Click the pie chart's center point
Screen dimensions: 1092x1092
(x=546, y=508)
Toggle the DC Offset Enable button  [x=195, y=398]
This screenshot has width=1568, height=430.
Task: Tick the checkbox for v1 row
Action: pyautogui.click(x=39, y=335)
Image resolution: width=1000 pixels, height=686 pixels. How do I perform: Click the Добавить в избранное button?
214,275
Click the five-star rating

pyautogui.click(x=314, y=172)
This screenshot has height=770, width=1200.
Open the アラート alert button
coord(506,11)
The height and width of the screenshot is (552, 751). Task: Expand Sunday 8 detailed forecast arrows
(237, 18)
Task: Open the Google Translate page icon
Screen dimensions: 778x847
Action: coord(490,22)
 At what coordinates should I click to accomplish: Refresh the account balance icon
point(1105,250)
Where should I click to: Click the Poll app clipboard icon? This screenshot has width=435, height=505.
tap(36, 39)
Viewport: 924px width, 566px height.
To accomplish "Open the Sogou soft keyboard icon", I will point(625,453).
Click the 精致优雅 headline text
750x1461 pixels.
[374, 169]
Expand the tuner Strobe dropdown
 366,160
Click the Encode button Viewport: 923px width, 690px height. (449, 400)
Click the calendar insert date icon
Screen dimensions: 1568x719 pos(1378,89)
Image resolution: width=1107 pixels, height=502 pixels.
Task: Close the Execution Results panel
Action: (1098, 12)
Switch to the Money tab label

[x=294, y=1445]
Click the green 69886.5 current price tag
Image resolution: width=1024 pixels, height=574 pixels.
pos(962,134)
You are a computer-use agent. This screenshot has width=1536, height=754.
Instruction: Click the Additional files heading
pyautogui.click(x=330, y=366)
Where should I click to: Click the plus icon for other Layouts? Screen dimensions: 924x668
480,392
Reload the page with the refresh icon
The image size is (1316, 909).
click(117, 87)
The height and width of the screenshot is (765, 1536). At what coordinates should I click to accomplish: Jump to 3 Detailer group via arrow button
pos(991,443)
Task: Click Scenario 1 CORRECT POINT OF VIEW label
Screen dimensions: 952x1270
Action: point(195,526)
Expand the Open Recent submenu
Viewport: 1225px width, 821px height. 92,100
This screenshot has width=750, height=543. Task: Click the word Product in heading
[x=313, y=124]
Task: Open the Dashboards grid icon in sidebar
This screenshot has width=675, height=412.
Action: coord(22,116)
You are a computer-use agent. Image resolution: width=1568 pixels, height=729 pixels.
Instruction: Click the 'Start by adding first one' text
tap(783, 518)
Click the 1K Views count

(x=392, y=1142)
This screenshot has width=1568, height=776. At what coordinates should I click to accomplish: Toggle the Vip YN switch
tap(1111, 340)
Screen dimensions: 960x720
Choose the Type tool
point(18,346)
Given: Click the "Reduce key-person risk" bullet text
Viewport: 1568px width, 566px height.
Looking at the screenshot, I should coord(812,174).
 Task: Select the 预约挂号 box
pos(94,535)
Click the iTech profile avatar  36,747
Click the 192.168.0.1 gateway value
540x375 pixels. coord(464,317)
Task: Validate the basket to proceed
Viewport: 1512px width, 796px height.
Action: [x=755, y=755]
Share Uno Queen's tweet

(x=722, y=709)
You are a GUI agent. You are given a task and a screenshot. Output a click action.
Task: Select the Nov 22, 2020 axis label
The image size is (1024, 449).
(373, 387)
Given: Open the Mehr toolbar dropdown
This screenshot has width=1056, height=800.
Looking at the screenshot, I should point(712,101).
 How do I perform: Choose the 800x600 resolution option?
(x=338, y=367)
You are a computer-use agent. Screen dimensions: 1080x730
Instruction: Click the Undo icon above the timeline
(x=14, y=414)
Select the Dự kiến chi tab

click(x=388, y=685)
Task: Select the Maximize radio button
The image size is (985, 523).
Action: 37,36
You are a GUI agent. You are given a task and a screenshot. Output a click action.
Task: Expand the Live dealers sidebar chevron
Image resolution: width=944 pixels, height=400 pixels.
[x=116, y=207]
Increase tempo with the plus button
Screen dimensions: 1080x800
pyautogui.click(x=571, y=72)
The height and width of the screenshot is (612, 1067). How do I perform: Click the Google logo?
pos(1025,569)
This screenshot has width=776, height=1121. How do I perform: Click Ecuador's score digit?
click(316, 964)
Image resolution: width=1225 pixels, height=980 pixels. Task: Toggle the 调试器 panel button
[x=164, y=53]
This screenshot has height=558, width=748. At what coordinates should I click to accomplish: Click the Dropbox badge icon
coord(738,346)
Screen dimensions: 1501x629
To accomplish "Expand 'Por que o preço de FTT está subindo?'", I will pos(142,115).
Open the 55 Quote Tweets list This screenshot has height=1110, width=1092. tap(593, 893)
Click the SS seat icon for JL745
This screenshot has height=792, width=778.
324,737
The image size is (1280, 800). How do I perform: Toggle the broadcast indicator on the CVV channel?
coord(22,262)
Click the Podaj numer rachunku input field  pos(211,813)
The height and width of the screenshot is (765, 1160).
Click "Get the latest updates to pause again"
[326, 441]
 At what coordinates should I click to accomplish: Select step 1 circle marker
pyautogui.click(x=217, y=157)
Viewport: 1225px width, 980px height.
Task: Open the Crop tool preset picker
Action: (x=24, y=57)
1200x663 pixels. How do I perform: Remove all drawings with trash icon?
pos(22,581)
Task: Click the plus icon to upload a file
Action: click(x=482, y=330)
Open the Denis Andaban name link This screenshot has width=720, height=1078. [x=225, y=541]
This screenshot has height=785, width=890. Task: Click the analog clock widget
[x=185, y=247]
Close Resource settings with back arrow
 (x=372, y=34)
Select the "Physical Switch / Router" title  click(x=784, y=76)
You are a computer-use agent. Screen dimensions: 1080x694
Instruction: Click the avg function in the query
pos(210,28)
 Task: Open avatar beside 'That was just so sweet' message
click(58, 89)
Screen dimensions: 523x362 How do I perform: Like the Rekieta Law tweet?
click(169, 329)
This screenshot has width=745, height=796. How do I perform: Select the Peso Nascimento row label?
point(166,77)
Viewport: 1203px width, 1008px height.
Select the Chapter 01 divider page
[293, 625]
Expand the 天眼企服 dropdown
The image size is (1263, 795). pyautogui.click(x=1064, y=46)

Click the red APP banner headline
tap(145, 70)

#### [Task item]
Could you return all lines from the data above that contain the string "sidebar"?

#### [Reply to the exercise]
Task: Open the Dashboards grid icon in sidebar
Task: Expand the Live dealers sidebar chevron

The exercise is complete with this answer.